Defeating Fluorosis in the East African Rift Valley: Transforming the Kilimanjaro into a Rainwater Harvesting Park
Citable Link (URL):http://resolver.sub.uni-goettingen.de/purl?gs-1/15750
The high availability of fluoride in surface and groundwater in the East African Rift Valley was documented during the colonial period. Since the early 1960s, many studies have been conducted to solve the fluorosis crisis in this region. At present, no cost-effective solution to mitigate fluoride contamination is available for the large majority of the population. This situation prompted a process analysis of commonly used technologies. Results revealed that the geochemistry of fluoride is the main problem. Fluoride is very difficult to remove from the aqueous phase.
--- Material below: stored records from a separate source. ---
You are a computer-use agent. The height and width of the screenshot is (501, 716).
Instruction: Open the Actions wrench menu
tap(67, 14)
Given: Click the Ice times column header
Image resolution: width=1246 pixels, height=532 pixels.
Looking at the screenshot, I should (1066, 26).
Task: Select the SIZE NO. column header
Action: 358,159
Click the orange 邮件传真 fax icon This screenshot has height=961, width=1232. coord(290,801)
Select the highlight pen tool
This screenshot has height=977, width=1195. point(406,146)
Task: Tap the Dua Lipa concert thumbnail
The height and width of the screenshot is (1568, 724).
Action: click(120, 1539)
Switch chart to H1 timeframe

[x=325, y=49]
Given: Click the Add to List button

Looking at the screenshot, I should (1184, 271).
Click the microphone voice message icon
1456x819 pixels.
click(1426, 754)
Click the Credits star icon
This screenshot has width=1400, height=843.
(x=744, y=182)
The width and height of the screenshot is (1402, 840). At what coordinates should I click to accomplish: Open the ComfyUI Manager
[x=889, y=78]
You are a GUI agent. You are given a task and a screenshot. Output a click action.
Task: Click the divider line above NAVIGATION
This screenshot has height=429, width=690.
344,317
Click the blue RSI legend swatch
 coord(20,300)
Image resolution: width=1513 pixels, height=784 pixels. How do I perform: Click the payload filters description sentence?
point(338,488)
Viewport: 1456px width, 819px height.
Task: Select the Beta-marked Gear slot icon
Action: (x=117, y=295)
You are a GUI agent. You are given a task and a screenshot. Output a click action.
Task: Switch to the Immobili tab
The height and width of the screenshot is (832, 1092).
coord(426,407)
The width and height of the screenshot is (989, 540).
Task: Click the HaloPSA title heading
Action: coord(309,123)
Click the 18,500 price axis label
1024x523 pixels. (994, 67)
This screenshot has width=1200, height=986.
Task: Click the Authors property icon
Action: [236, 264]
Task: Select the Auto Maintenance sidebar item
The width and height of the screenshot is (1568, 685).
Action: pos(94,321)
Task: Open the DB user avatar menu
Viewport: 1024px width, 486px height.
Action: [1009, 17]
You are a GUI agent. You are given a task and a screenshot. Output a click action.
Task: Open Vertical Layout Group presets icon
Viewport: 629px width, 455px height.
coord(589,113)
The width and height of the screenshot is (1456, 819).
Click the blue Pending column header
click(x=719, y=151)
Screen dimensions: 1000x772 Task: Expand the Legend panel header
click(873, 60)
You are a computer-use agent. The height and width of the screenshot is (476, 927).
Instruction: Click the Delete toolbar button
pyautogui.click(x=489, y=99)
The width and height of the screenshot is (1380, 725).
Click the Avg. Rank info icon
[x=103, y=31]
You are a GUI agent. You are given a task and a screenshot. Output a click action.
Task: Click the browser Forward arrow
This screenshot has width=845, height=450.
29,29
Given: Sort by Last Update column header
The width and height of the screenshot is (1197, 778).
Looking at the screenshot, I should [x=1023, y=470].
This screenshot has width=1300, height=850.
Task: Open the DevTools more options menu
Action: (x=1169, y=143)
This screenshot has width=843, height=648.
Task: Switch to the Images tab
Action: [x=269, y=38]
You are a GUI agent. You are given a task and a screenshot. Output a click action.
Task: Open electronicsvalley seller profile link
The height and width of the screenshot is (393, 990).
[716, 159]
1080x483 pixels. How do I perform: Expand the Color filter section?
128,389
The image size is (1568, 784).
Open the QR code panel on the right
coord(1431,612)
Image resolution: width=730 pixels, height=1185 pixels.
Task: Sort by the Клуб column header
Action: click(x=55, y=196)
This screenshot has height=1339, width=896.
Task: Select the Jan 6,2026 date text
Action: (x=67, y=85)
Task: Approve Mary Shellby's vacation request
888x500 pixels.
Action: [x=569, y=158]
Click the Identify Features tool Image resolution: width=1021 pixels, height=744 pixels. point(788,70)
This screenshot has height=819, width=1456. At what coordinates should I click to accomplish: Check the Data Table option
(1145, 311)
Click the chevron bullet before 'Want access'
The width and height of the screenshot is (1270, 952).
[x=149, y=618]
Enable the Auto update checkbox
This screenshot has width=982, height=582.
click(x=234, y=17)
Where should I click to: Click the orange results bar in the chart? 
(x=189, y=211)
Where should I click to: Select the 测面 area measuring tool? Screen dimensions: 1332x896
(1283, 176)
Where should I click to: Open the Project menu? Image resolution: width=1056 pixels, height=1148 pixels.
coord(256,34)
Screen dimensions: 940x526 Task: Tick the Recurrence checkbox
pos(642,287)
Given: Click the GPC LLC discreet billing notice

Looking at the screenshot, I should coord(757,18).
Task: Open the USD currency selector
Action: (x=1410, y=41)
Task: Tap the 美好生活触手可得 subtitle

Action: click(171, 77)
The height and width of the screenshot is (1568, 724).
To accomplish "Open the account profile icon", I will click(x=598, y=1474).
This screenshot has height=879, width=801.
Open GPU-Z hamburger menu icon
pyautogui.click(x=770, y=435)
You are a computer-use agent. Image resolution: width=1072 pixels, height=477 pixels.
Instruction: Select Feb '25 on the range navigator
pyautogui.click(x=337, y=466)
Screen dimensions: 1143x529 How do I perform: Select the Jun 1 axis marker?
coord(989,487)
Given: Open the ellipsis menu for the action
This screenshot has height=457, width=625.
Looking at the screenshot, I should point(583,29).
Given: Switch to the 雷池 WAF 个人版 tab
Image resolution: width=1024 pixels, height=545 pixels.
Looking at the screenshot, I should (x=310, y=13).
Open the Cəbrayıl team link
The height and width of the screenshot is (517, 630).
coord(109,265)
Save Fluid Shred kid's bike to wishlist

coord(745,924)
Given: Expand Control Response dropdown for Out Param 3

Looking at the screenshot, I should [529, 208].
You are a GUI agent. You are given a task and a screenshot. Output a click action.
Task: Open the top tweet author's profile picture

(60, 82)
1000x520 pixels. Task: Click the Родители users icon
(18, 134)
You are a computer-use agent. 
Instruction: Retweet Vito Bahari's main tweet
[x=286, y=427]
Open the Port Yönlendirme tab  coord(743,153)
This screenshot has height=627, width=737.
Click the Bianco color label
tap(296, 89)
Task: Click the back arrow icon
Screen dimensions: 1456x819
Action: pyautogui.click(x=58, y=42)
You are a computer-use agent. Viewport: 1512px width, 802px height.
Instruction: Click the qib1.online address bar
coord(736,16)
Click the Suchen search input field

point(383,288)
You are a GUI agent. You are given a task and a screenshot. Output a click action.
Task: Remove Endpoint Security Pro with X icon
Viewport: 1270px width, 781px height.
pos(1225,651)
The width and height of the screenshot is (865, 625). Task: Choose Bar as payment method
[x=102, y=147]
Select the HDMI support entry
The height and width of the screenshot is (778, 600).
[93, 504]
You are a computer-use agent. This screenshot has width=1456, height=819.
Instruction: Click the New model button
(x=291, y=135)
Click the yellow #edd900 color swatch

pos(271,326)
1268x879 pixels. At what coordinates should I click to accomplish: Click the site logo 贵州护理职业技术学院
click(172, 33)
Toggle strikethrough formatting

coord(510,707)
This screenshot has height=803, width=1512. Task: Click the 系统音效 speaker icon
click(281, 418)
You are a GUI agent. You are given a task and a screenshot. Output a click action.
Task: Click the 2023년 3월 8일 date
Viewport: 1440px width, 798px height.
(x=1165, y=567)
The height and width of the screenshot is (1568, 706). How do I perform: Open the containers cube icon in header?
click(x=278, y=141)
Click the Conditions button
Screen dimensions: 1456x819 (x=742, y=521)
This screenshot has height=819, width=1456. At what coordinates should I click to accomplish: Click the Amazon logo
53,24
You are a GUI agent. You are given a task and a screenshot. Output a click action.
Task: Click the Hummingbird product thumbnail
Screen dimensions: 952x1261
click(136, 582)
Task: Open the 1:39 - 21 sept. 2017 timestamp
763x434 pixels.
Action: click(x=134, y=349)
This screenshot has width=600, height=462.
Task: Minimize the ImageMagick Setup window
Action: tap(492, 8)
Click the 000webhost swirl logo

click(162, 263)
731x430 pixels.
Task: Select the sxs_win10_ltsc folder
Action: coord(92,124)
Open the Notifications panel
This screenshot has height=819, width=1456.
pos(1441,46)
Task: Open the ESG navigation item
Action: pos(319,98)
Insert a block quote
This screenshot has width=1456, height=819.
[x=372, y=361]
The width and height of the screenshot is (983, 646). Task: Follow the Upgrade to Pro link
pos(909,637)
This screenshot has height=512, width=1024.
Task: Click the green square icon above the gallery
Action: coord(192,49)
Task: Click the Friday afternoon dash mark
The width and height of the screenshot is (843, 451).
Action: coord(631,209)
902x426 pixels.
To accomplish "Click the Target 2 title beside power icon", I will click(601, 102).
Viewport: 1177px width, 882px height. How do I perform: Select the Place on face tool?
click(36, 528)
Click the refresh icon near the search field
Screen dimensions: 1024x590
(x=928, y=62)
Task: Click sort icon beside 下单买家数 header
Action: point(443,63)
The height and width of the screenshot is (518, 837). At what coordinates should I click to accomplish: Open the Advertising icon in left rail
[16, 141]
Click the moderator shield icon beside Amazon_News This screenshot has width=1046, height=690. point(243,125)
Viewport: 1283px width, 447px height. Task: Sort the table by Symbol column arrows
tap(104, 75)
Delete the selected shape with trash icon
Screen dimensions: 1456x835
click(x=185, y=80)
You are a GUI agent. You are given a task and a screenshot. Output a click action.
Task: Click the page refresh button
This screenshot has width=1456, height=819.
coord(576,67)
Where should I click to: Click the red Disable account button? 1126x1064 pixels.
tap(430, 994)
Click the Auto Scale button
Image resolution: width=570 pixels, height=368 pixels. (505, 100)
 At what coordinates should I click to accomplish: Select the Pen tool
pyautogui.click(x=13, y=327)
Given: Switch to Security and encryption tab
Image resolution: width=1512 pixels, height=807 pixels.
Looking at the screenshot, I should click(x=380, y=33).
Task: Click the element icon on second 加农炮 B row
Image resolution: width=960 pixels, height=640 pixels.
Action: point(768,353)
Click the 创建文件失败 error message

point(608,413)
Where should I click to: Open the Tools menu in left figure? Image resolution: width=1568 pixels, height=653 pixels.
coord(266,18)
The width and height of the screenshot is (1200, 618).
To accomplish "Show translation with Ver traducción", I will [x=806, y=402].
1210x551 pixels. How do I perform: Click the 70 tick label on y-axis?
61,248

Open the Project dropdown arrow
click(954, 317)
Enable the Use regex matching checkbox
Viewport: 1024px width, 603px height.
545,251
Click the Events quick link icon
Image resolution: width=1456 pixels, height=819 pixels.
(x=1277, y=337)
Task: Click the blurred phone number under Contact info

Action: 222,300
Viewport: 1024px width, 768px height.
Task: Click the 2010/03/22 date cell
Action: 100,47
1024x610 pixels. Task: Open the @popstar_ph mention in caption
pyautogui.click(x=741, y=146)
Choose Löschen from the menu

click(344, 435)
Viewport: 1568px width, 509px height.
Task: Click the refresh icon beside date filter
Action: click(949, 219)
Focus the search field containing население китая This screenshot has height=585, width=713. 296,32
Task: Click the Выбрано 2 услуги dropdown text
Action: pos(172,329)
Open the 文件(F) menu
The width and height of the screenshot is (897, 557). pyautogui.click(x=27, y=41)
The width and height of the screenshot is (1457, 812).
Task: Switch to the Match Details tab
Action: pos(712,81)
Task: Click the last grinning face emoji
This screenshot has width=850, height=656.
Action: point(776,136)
Thus, eliminating the need for technical water defluoridation is an excellent way out of the fluorosis crisis. This goal can be achieved by harvesting fluoride-free rainwater. Harvested rainwater can be mixed with naturally polluted waters in calculated proportions to obtain safe drinking water (blending). This paper presents a concept to transform the Kilimanjaro Mountains into a huge rainwater harvesting park for drinking water supply for the whole East African Rift Valley. However, blended water may contain other pollutants including pathogens that are easy to treat using low-cost methods such as metallic iron based-filters (Fe0 filters). The proposed concept is transferable to other parts of the world still enduring fluoride pollution.